Although intermediate typists are familiar with the basic concepts of keyboarding, they require continual practice to maintain the fundamental knowledge they have gained. More complicated sentences featuring a variety of punctuation, capitalization, and special characters can be introduced into practice tests. Intermediate level punctuation includes the use of the "shift" key in combination with keys that have other uses. Typists at this level also begin to increase their typing speed and accuracy as they gain further knowledge of keyboard functions.
After the basics of keyboarding have been mastered, the most important step to improving keyboarding skills is simply practice. The more a typist practices, the faster and more accurate they become. For those with advanced keyboarding skills, speed and accuracy become increasingly important. There are many tests available online that can tell a person their typing speed as well as how accurate their keystrokes were during the test. This can be very useful to know, as employers in many office settings will want to know a potential employee's typing speed, and they may even require a typing test as part of an interview. Even more advanced and highly skilled typists may become interested in learning to use different keyboard layouts and typing in different languages.
Keyboard shortcuts are often used in the academic and business world as a way to make computer operations much quicker. It takes time for a person that is typing to stop and use a mouse to perform another function. Since both hands are already on the keyboard while typing, these shortcuts are ideal for those who spend a lot of time working with computers. Many of the shortcuts are universal and used within many applications. For instance, the keys CTRL+V when pushed in unison enable a person to paste text in a word processing application, blank e-mail, social media platform, or other website.

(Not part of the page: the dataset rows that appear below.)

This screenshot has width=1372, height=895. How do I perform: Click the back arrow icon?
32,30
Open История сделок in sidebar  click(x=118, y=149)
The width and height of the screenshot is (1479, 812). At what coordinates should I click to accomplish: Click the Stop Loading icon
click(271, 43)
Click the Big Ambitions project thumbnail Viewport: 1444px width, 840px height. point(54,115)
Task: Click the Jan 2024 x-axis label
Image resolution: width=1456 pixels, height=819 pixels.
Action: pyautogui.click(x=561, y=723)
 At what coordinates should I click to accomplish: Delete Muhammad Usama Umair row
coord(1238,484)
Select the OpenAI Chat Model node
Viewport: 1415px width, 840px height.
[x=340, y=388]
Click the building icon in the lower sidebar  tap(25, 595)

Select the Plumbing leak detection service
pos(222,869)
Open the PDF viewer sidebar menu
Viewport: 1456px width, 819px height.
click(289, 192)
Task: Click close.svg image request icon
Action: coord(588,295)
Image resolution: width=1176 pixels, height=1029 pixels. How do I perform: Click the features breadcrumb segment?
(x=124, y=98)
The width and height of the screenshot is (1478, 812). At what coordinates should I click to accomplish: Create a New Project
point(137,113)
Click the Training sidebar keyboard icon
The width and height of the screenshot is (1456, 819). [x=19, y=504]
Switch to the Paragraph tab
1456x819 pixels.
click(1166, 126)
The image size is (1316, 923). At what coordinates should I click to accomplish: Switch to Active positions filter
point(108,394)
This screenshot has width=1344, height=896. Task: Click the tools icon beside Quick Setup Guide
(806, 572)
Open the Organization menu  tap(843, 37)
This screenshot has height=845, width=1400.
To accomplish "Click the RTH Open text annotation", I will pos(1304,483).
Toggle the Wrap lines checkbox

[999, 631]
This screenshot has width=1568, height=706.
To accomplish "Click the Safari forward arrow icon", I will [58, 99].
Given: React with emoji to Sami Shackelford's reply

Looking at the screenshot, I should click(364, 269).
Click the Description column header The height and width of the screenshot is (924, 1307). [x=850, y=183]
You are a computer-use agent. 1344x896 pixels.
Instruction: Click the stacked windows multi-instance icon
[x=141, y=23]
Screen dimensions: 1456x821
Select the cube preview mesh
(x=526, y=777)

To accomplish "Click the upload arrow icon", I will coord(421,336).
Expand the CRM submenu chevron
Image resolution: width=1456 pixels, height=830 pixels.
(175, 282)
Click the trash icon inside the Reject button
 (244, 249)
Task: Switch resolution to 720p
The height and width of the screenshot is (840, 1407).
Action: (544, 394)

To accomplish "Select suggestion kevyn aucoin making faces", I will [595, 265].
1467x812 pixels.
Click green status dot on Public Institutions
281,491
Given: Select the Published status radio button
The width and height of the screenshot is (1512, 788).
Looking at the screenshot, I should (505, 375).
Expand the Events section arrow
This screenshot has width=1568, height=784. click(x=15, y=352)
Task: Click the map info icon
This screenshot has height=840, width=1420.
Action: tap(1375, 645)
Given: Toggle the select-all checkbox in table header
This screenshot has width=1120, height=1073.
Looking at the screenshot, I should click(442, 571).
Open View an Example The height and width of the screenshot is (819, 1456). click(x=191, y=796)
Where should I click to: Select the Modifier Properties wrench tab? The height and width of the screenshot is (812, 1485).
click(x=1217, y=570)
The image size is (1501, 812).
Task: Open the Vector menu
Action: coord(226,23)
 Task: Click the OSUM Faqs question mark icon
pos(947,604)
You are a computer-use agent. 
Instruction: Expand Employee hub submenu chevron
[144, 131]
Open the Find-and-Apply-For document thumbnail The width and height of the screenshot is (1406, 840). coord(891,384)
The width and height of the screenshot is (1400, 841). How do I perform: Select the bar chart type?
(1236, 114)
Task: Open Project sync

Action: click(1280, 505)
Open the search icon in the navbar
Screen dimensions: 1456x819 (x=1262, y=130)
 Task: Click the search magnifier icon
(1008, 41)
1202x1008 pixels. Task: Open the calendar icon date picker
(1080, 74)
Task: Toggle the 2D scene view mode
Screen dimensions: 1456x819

The same applies to shortcuts such as CTRL+A to select text, CTRL+C to copy text, and CTRL+F to find specific text on a page. While there are many keyboard shortcuts that are universal, there are also more specialized shortcuts for specific applications or operating systems that can be very useful for those who use them frequently. There are numerous guides that discuss keyboarding shortcuts, although many of them are featured beside the function button that one clicks with a mouse. For instance, when saving a document in most word processors, a person attempting to save a file will click the "file" menu and locate the "save" option. Many people simply click the "save" button and do not think twice; however, upon closer inspection, one will see that beside the text that states "save" there is also text that says CTRL+S on the right-hand side of the text. These codes listed beside the text are often the quickest and easiest way to learn the use of keyboard shortcuts.